Production of prodigiosin by a drug-resistant Serratia rubidaea HB01 isolated from sewage

Abstract

Production of green pigments has drawn great attention recently in various applications like foods, cosmetics, nutraceuticals, and pharmaceuticals as it counters the harmful effects of synthetic dyes. Use of green natural products, especially microbe-derived colours in food and cosmetics is rapidly developing for its eco-friendly nature and cost effectiveness. In this study, a red pigment producing rod-shaped, Gram-negative bacterium Serratia rubidaea HB01 was isolated from domestic sewage. The isolate exhibited wide resistance to various groups of antibiotics, including Aminoglycosides, Lincosamides, Macrolides, Nitroimidazoles, Penicillins, Quinolones, and Tetracyclines.
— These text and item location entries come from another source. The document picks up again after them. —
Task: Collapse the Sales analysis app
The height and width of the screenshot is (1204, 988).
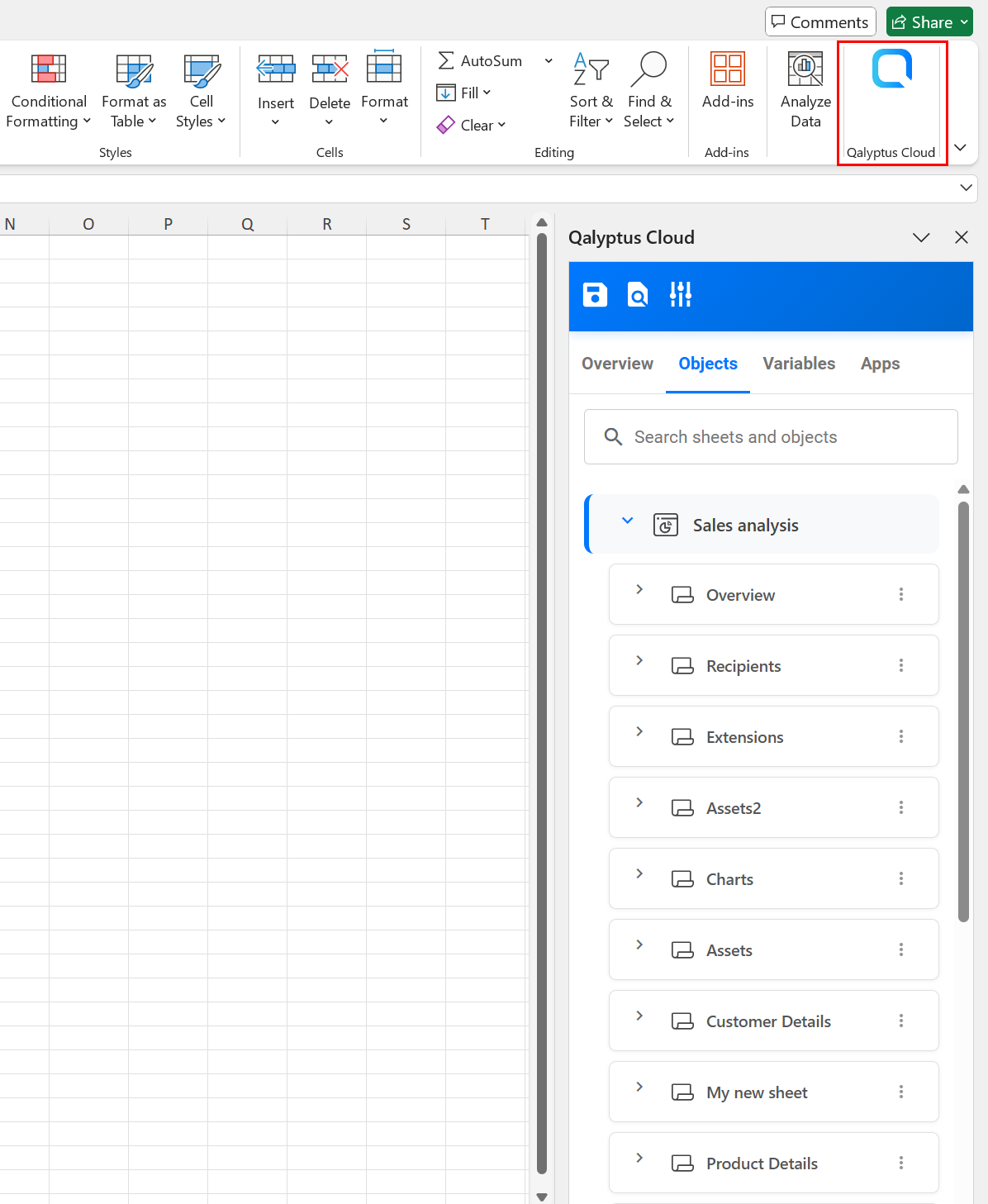Action: point(627,521)
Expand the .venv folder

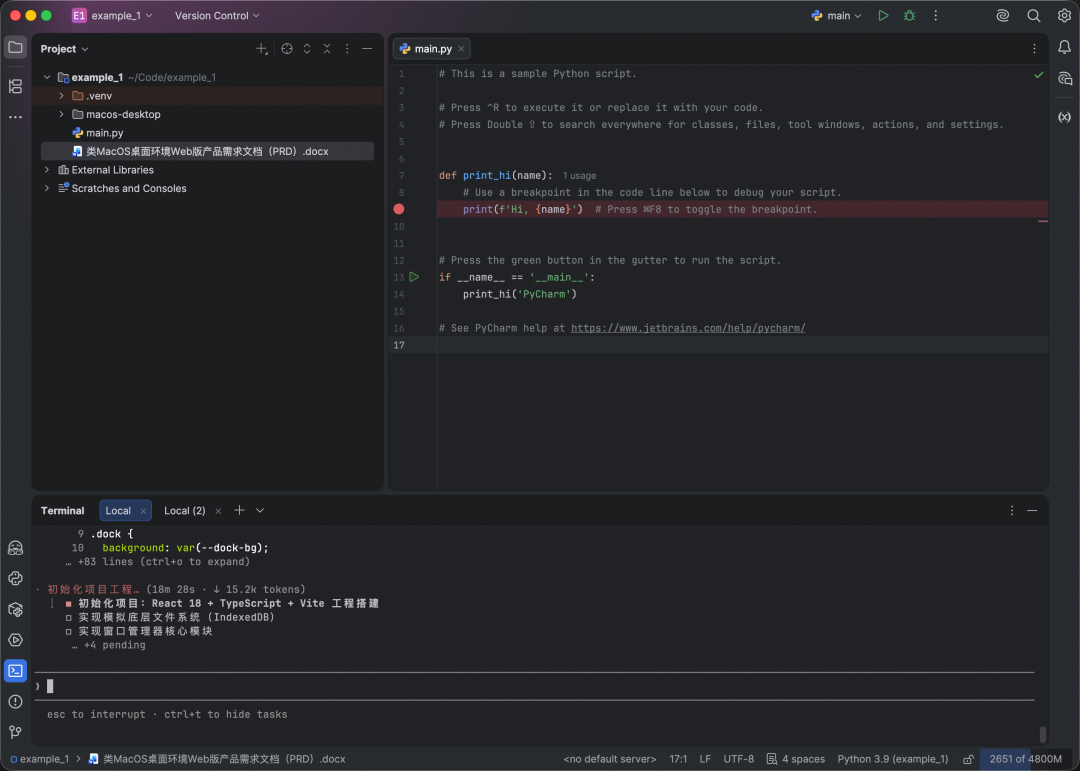coord(62,96)
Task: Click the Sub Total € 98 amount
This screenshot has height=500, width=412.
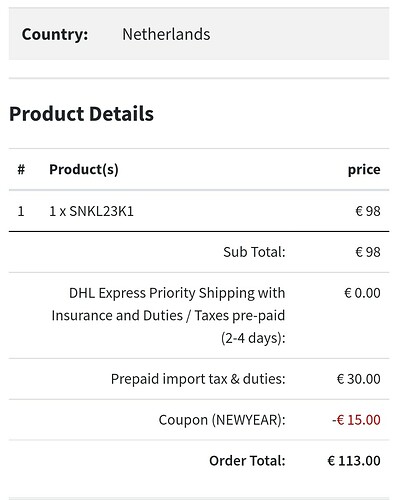Action: (x=368, y=252)
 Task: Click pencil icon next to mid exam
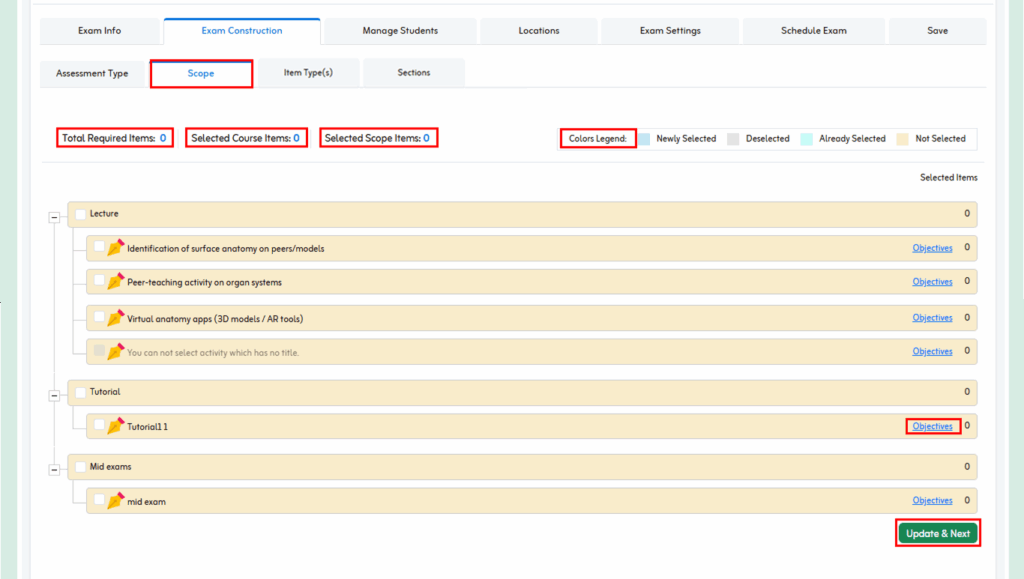[115, 500]
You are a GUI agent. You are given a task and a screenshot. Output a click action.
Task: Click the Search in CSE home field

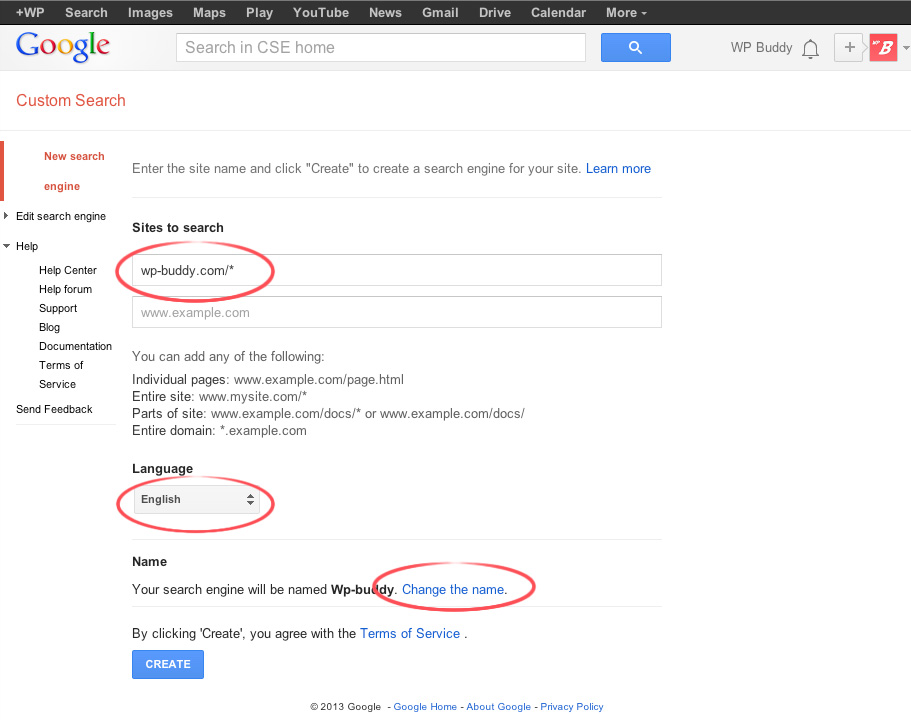point(380,47)
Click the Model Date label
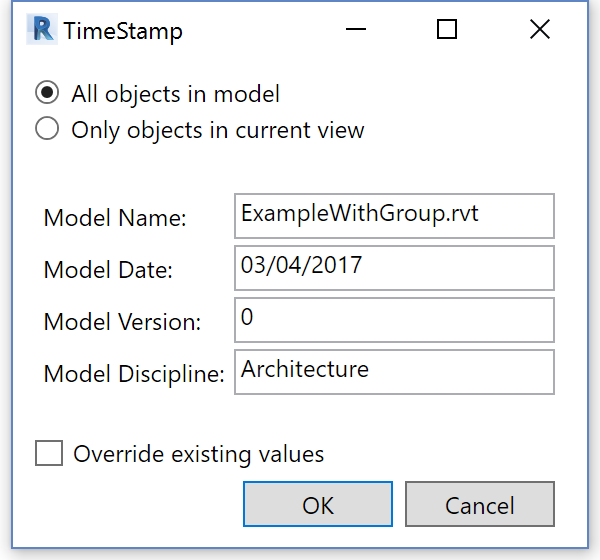Image resolution: width=600 pixels, height=560 pixels. coord(109,270)
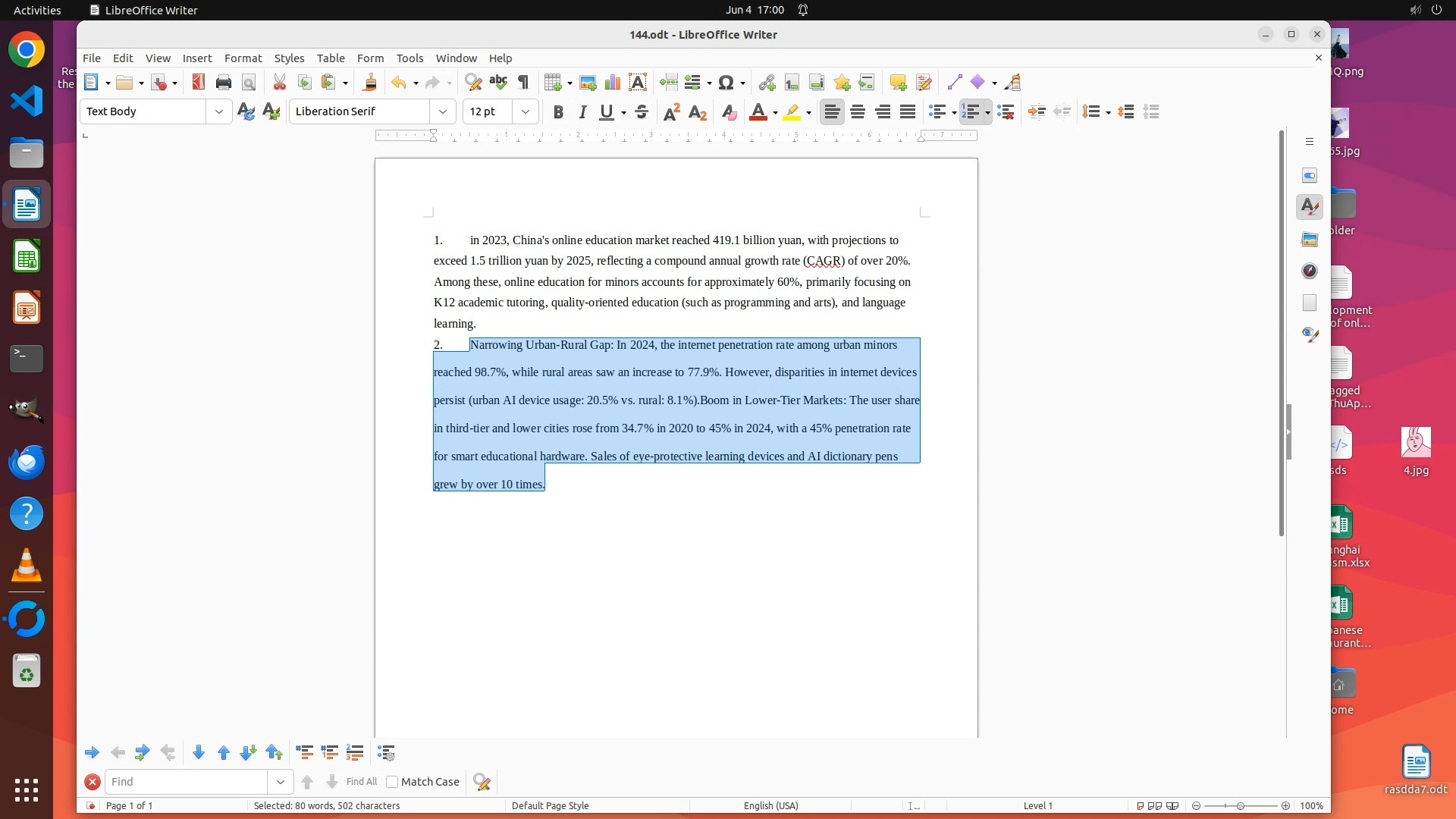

The isolate S. rubidaea HB01 significantly produced red prodigiosin pigment (17.9 mg ml−1). The production of prodigiosin was highly pH sensitive and growth media specific. The UV–Vis spectrum of the red pigment dissolved in methanol showed a maximum absorption at 536 nm in neutral pH. Red fraction with Rf value 0.38 purified by thin layer chromatography (TLC) was further subjected to liquid chromatography and mass spectrometric (LC–MS) analysis. Moreover, a strong band of pyrrolenine (C = N) at vmax 1639 was found comparable to prodigiosin as observed from Fourier-transform infrared (FTIR) spectra. Alongside, the presence of a typical methoxy group with chemical shifts at δ 4.0 ppm and δ 58.5 ppm was revealed by 1H and 13C nuclear magnetic resonance (NMR) spectra respectively, confirming the red pigment produced to be prodigiosin. The molecular weight of the prodigiosin was identified as 323 (m/z 324, [M + H]+). Serratia species that typically develop antibiotic resistance mechanisms are already known to produce antibiotics (carbapenem and bacteriocins) and prodigiosin pigment by integrating Quorum Sensing (QS) with overlapping pigment production regulatory systems (pigP). Consequently, mutations in this regulatory region may influence the production of prodigiosin and antibiotic resistance mechanisms.